When I was a kid—and I know I’m not the only one—I had a very active imagination. I miss the time when the woods behind my house were Sherwood Forest one day and the wilds of the American frontier the next. Now they’re just a bunch of trees that drop leaves I have to clear off the lawn every Thanksgiving break.
Of course, a vivid imagination can also get you into trouble. Imagining oneself as a dinosaur does not complete the transformation, as I discovered in the emergency room when I was little. (I tripped over my “costume” and fell face-first into a mirror.) All the imagination in the world cannot turn your dad’s new lawnmower into an ATV, as I learned the hard way (don’t ask).
It’s important to keep a balanced view of reality and imagination. Confusing the two or losing all sense of reality can be disastrous, unless you want to ride across the countryside charging windmills as a knight-errant with Don Quixote or crash Sunday school picnics looking for gold and jewels with Tom Sawyer.
But you can use imagination as a valuable, powerful tool in any field of study. As Timothy Williamson, professor of logic at Oxford University, points out, “Unimaginative scientists don’t produce radically new ideas.” Williamson says imagination even has survival value in allowing people to predict consequences of chains of events and prepare accordingly.
Martha Nussbaum, professor of law and ethics at the University of Chicago, says in her argument for the importance of liberal arts studies that we need imagination to help understand perspectives of people with different backgrounds and experiences and learn to work effectively with them, especially in today’s global society.
And everyone has some imagination, no matter how latent. If you think you have no imagination, you’re probably just not exercising it enough!
As French psychologist Théodule Ribot says, “The overwhelming majority of inventions were created by unknown inventors; only a few names of great inventors are extant. The imagination forever remains true to its nature, whether it manifests itself individually or collectively. No one knows how many acts of imagination it took to transform the plow.”
A Russian scholar has compared the imaginative powers of scientists and artists to an “average” person as the difference of the amount of electricity in a thunderstorm and a flashlight.
Both involve electricity, just different amounts. You have an imagination. You need only cultivate it, but how?
Look at the world with a sense of wonder. Ask yourself questions and run with them.
What if BJU were actually a tiny lab experiment by a Brobdingnagian biologist? What if Lecture A really was an igloo? What would it be like if this were my first time in America like my roommate?
Imagination also has its everyday uses; it’s not just the source of magnum opuses. It can help you relieve stress through escapism.

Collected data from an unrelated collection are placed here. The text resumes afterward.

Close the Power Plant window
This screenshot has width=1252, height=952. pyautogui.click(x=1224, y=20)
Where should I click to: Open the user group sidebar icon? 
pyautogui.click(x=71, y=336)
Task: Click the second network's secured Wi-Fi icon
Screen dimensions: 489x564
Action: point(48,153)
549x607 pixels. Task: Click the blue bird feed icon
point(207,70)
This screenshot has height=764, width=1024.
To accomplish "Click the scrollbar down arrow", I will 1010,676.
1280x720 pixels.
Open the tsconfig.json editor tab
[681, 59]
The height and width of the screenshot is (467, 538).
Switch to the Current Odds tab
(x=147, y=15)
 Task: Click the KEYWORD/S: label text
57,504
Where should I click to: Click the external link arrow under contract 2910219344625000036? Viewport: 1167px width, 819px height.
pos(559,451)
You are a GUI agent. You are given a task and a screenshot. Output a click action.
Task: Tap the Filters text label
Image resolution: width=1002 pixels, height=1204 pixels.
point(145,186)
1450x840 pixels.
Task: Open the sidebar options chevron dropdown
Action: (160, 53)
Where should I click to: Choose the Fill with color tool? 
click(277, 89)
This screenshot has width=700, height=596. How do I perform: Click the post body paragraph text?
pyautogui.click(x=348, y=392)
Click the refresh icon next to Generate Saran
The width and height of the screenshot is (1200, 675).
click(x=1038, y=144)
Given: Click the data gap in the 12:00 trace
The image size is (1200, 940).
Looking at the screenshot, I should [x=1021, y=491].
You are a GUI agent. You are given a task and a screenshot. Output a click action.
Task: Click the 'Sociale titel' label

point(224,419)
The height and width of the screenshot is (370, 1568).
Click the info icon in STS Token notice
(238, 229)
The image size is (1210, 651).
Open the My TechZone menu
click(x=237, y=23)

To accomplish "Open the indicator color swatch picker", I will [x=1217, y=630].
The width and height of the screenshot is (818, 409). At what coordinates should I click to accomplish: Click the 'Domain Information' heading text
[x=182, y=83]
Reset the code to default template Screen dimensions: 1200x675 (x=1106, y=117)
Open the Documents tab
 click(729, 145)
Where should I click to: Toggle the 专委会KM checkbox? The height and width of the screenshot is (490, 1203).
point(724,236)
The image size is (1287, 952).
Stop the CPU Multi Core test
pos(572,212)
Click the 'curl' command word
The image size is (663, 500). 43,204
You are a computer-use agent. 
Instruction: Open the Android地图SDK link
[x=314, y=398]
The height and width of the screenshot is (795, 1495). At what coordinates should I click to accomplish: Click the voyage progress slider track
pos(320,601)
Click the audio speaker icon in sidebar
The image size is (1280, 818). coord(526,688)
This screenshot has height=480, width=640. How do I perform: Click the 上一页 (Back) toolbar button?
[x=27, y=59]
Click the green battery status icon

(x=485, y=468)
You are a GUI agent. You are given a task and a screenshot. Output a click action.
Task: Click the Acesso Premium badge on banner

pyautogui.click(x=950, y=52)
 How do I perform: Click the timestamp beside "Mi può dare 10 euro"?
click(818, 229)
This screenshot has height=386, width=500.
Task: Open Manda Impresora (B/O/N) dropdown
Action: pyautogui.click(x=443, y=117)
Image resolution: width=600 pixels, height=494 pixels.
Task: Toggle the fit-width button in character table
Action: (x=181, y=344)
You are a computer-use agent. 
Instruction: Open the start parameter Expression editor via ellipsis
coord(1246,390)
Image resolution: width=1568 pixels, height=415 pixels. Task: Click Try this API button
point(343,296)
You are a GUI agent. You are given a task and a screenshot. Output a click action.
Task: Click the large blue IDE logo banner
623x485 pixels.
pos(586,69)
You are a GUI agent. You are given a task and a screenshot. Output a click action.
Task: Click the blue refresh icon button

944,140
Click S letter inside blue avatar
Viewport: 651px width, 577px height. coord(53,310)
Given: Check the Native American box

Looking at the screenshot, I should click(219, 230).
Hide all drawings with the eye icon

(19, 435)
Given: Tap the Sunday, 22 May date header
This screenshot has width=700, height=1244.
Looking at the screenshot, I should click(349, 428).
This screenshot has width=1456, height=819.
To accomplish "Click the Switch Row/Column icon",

Fifteen minutes down the rabbit hole can restore calm at the end of a hard day’s study. Just don’t get carried away and immerse yourself in a fantasy too comfy to leave.
Imagination can also fuel the creative process of writing a paper or even be crucial in helping you understand a friend’s perspective when he or she really needs your help.
As we’ve grown older, childhood wonderlands have succumbed to the mundane realities of being grown up. The “people” who populated our playtime as kids are only the ghosts of shadows now, but imagination still has a valuable place in our lives. Don’t give up your imagination; creativity still awaits you.